In Japan during its opening week, Path of Radiance sold 100,357 copies, selling through 64.16% of its initial shipment. By the end of 2005, the game had sold 156,413 copies. In its UK debut, it reached the top of the GameCube charts. Although no exact sales figures have been published, Nintendo identified the game as being among its successful GameCube titles for 2005. According to the developers, the fact that it was released near the end of the GameCube's lifespan affected sales, but it still managed to help sell the hardware and convinced Nintendo that the Fire Emblem series had selling power on home consoles.

Reception of the game was generally positive: on aggregate site Metacritic, it received a score of 85/100 based upon 42 critic reviews. In IGNs GamerMetrics List for 2005 and GameSpots 2005 Readers' Choice award, Path of Radiance was at #2 in their respective lists behind Resident Evil 4. The game was among those nominated at the 2006 Golden Joystick Awards in the "Nintendo Game of the Year" category. The game was named by GamesRadar was one of the best GameCube games of all time in 2014, and Destructoid listed it among the five best Fire Emblem games in the series in 2013. During the 9th Annual Interactive Achievement Awards, the Academy of Interactive Arts & Sciences nominated Path of Radiance for "Role-Playing Game of the Year", which was ultimately awarded to Jade Empire.

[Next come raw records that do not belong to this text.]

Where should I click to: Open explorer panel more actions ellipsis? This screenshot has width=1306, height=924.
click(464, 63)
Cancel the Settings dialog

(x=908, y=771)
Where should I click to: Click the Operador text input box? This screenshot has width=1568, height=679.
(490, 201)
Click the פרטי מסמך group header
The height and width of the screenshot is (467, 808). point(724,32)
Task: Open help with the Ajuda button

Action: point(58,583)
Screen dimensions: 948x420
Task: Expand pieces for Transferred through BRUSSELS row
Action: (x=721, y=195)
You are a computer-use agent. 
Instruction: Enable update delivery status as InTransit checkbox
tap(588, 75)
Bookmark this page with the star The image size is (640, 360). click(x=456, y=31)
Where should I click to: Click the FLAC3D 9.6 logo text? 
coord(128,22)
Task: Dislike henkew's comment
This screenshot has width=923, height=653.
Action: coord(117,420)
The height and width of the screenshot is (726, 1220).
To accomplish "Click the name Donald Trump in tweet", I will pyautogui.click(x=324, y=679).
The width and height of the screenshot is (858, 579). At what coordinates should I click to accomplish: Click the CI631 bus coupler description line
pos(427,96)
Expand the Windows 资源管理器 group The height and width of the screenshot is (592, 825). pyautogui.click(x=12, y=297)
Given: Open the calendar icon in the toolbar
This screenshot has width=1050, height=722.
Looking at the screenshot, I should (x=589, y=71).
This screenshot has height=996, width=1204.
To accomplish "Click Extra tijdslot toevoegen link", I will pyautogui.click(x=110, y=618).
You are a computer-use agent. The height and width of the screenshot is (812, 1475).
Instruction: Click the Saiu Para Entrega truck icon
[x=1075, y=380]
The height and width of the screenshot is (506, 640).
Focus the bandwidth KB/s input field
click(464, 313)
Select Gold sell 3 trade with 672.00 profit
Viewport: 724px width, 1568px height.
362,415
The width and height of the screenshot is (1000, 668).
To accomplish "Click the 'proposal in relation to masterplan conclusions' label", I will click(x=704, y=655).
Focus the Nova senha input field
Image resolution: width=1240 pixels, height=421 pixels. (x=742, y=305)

Famitsus reviewers each praised the gameplay, story, and the introduction of full-motion movies. One reviewer cited it as the series' new exemplar, while another pointed out rough edges in the graphical redesign and that the new 3D perspective made seeing some parts of the map difficult. 1UP.coms Shane Betternhausen was positive overall, saying "[Path of Radiance] delivers a superbly paced and rewarding adventure". RPGamers Chris Privitere said "While Fire Emblem: Path of Radiance doesn't necessarily add anything new to the tactical genre, it does everything very well", recommending it to players while stressing the need for patience. Peer Schneider of IGN called the game "yet another worthy installment in Intelligent Systems' venerable strategy RPG series". RPGFan reviewer Mark Tjan said that while not the best Fire Emblem game he had played, "it's certainly a good game and worth picking up if you're searching for an SRPG worth your time and money". Nintendo World Reports Karl Castaneda was also highly positive, though commenting that its graphical quality were more suited to the early days of the GameCube's life and that it might have been a great success if released during that period. Eurogamers Tom Bramwell, despite feeling that the game was flawed by inherent problems in the Fire Emblem formula, enjoyed the game and was willing to replay once he had finished. Greg Kasavin, writing for GameSpot, saying that "by replacing the traditional random battles that typify most Japanese role-playing games with a fun and exciting turn-based combat system, and by going out of its way to deliver a memorable and genuinely emotional story, Fire Emblem: Path of Radiance accomplishes what all role-playing games attempt, but very few actually manage to do". The majority of praise went to the game's story and gameplay, while criticism was focused on the graphical quality.

Aggregate score
| Aggregator | Score |
|---|---|
| Metacritic | 85/100 (42 reviews) |

Review scores
| Publication | Score |
|---|---|
| 1Up.com | B+ |
| Eurogamer | 8/10 |
| Famitsu | 34/40 |
| GameSpot | 8.6/10 |
| IGN | 8.7/10 |
| Nintendo World Report | 9.5/10 |
| RPGamer | 4.5/5 |
| RPGFan | 85% |

==Legacy==
The team's successful return to a home console convinced them to carry on the story of Tellius in another home console release. The next entry, Fire Emblem: Radiant Dawn, began development in May 2005 for the Wii. It was released in 2007 in Japan and North America, and 2008 in Europe and Australia. The protagonist Ike has also appeared as a playable fighter in all installments of the Super Smash Bros. series since Super Smash Bros. Brawl.